Task prompt:
Print the rows below word for word, leaving every line unchanged.

*** Begin section ***

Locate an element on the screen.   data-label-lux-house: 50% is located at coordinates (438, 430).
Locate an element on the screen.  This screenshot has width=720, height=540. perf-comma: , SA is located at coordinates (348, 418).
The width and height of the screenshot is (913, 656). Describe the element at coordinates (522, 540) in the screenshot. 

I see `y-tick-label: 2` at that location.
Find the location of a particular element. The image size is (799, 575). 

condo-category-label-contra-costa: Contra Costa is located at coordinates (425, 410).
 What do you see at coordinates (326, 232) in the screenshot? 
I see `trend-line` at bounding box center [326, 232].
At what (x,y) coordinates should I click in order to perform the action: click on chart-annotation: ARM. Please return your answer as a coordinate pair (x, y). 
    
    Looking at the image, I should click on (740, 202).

*** End section ***

Task output:
Locate an element on the screen.   data-label-lux-house: 50% is located at coordinates (438, 430).
Locate an element on the screen.  This screenshot has width=720, height=540. perf-comma: , SA is located at coordinates (348, 418).
The width and height of the screenshot is (913, 656). Describe the element at coordinates (522, 540) in the screenshot. 

I see `y-tick-label: 2` at that location.
Find the location of a particular element. The image size is (799, 575). 

condo-category-label-contra-costa: Contra Costa is located at coordinates (425, 410).
 What do you see at coordinates (326, 232) in the screenshot? 
I see `trend-line` at bounding box center [326, 232].
At what (x,y) coordinates should I click in order to perform the action: click on chart-annotation: ARM. Please return your answer as a coordinate pair (x, y). 
    
    Looking at the image, I should click on (740, 202).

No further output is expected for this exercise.